Before she shut the door, Charlotte poked her head outside. “Would you like to come in?” she called out to Coleridge, still standing beyond the lawn at the curb. He kept his jackets in his pockets and stared at the ground when he spoke, his whiny voice barely strong enough to reach the front door.
“My girlfriend left me,” he mumbled. “And took my goddamn turkey.”
“Huh?”
“In the middle of the night, she left. I woke up. And she was gone. And so was my family's goddamn Thanksgiving turkey.”
Charlotte eyed him for a moment, then let out a quiet mutter beneath her breath.
"Pussy."
After shutting the door, she reunited with Clayton and Hanai, who were still looking around the living room. “Is he your friend?”
“That might be a strong word for it,” Clayton admitted. As Charlotte’s urging, the three sat around a table brought in by a butler. He spread a white tablecloth across it and disappeared down a hallway, presumably towards a kitchen.
“You’ve come all this way, please allow me to feed you,” Charlotte proposed. Clayton nodded hungrily; Hanai kept his composure but agreed as well.

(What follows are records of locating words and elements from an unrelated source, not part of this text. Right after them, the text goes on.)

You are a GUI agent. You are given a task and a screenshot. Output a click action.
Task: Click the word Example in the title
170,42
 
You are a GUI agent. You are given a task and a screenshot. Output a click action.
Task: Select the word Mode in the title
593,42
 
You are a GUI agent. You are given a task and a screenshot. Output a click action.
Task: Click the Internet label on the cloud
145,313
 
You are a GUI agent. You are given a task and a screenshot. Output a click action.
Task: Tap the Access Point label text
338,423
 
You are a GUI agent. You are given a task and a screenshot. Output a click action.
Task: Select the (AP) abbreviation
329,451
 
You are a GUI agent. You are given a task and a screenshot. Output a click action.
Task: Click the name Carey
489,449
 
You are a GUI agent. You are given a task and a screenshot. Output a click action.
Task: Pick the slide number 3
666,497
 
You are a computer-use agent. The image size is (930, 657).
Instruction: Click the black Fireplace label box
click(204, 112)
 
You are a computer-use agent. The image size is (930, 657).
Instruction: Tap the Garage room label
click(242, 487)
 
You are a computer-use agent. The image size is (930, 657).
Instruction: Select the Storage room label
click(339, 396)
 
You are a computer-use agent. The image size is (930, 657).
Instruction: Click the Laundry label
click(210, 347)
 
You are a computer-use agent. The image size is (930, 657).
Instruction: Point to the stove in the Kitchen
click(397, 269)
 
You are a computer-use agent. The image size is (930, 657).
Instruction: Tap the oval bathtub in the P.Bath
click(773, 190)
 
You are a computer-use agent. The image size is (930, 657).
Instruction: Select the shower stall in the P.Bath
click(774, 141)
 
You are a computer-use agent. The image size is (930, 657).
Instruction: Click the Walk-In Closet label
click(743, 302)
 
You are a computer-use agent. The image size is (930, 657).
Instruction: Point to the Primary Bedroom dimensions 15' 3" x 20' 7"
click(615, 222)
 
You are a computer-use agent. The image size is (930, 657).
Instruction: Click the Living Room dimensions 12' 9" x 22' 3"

While they waited for the food, Charlotte sparked up a cigarette. “I came from a small village in Russia,” she began completely unprompted. “The only ways to leave that village were death, the world’s oldest profession, or to make a name for myself. I decided to be somebody. Since the village headman was my uncle, I had access to a piano. I wasted no time in my studies. I played, and played, and played, and the village scrounged up enough to send me to the musical academy in Moscow.”
She alternated between describing her own journey and taking dainty pulls on the cigarette. Clayton and Hanai kind of just sat there as she went on and on about it.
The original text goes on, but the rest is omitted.